パソコンの“メカメカしさ”がスマホにはない違和感になる
品田 「スマホは友達のような存在でパソコンは機械」という番組内での発言が印象的でしたが、実際に出演者からはどんなアイデアが出されたのですか?
青木 街頭インタビューをはじめ、こんなことができたらうれしい、そんな無茶なというものなど、リスト化したら80を超えるアイデアが出てきて、これを実現できたらかなり面白いものになるのではという気づきもありました。
森部 そのアイデアが技術的に可能かどうかは我々がフォローする立場なので、番組収録と並行しながら開発チームにも相談して、挑戦できそうなことを出演者たちにフィードバックしました。
青木 森部さんたちに新しいものを作るんだという強い意欲があり、若者たちのアイデアをこうしたら実現できるかもと親身になって考えてくれたからこそ、壁を乗り越えられたんだと思います。
品田 壁という言葉が出ましたが、Z世代の出演者からの要望の一つである薄さについては約14.3mmを実現しました。
日経BP 総合研究所
客員研究員
品田 英雄
森部 当社の法人向けパソコンにはインターフェースがそれなりに必要で、本来はHDMIをなくすだけでも社内的には大問題でした。そこを個人向けと割り切って、USB Type-Cを3つとオーディオジャックだけ搭載しました。キーからかな表記をなくすのも社内を通すのは難しいことでしたが、あくまでもZ世代に向けた製品ということで説得しました。
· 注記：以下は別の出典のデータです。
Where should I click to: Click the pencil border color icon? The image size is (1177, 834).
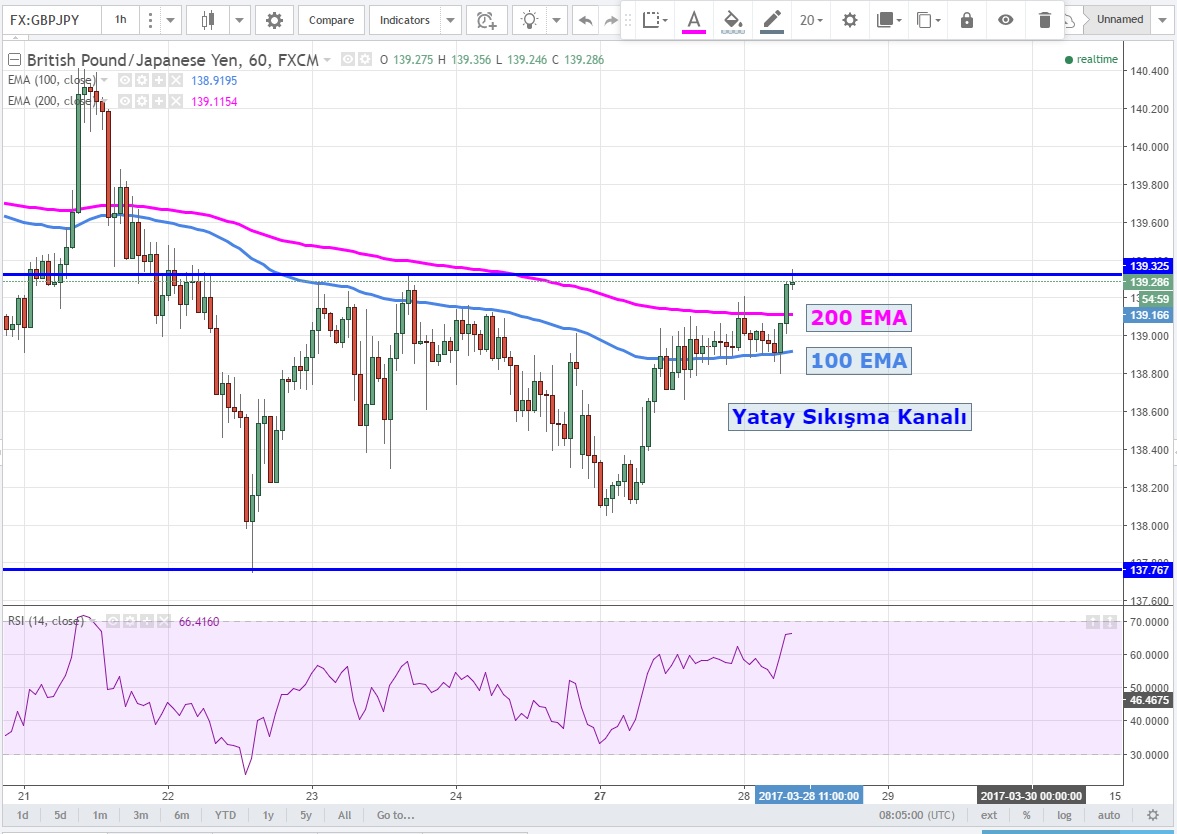click(771, 20)
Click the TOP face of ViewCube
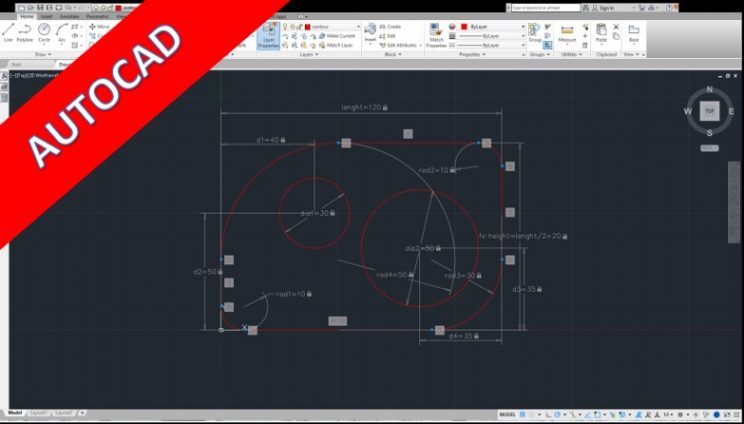 [x=710, y=110]
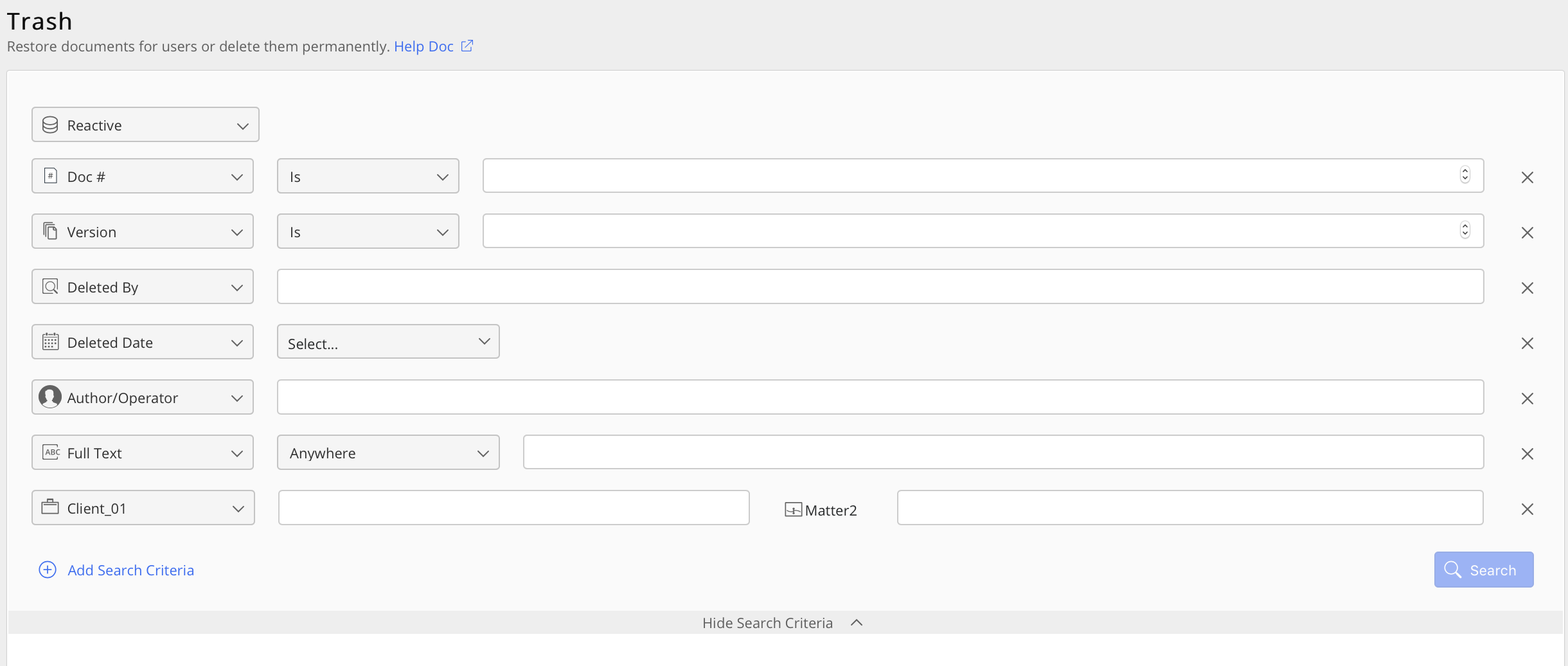Click Add Search Criteria link

pyautogui.click(x=130, y=570)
品田 番組ではパソコンの“メカメカしさ”も話題になっていました。“メカメカしさ”とはどういうことですか?
青木 従来のパソコンのようにコーナーが角張っていて、ねじ穴やヒンジ、通風孔などがあることに違和感を感じるんでしょうね。スマホはそうなっていませんから。彼らは先にスマホに出会っていて、その後にパソコンを見るわけですから、そもそも出発点が違うんです。
森部 Z世代はスマホからノートパソコンに入っているので、デスクトップパソコンからノートパソコンに入っている我々とは反応が逆。面白いですね。
スマホネイティブならではの新しい発想によるアイデア
品田 でも通風孔をなくしてしまったら、吸排気は大丈夫ですか?
森部 吸気はキーボードの隙間から、排気はヒンジの下で行うので、熱はこもりにくいです。ただ吸気量は少なくなるのでファンを2つにしたデュアルファンで冷却効率を上げ、インテル® Core™ i7 プロセッサー(S1375/JAシリーズの場合)の性能がしっかり発揮できるようにしています。また、スマホに慣れている世代なので防指紋コーティングしたタッチパネルを採用し、天面には指紋を拭き取りやすいシルクタッチコートを施しました。
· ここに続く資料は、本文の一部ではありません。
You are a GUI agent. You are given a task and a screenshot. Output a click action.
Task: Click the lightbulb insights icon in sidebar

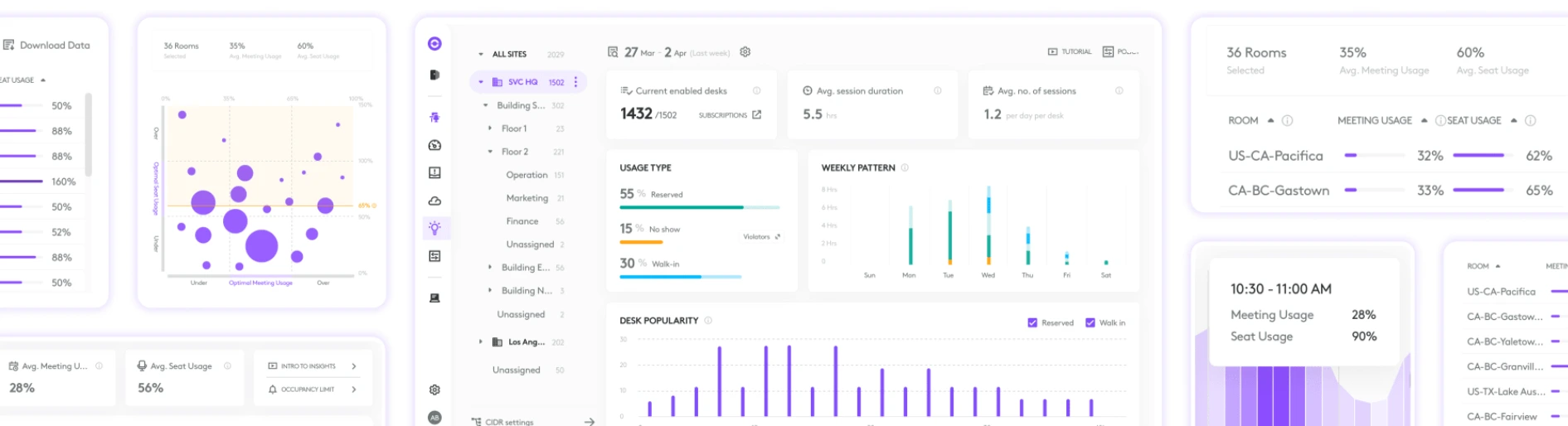(434, 228)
品田 確かにスマホとともに育った世代の視点からは変えるべき点がたくさんあったと思いますが、バッテリーの持ちもかなり長くなっていますね。
青木 番組内でリサーチした結果、大学生はパソコンをけっこうタフに使っているんですが、オフィスと違って教室には電源が必ずあるわけじゃないので、バッテリー切れしたらとても困るわけです。
森部 大学生が1日約7時間パソコンを使うと想定して、充電なしで2日分約14時間バッテリーを持たせるために、研究途中だったAIのロジックを使って、省電力モードに自動制御できる仕組みを実装しています。
品田 YouTubeやカメラ、チャットボットサポートへのショートカットキーは、スマホネイティブならではの発想という気がしますが、とても便利ですね。
青木 オンライン会議前に身だしなみチェックをするとき、僕はカメラのショートカットキーをよく使っています。
森部 後は本体を保護する役割もある着せ替えケースも、Z世代としてはスマホにケースがあるのにパソコンにはなぜないの? という発想からですね。
青木 Z世代の大学生は授業、サークル、カフェ、就活と、パソコンの利用シーンがガラッと変わるので、着せ替えケースならTPOに簡単に合わせられるわけです。こうした若者たちのアイデアを形にできたのは、一にも二にも番組から新しい製品を作るんだというNECさんの強い意欲があったからこそだと思います。
品田 お二人の話を聞いて、出演者のアイデアや思いを製品にするために難しいハードルを一つひとつ乗り越えて、この画期的で新しいノートパソコンが生まれたということが分かりました。ただ、これをZ世代だけのものにしておくのはもったいないので、ビジネスパーソンにもどんどん使ってほしいなと思いました。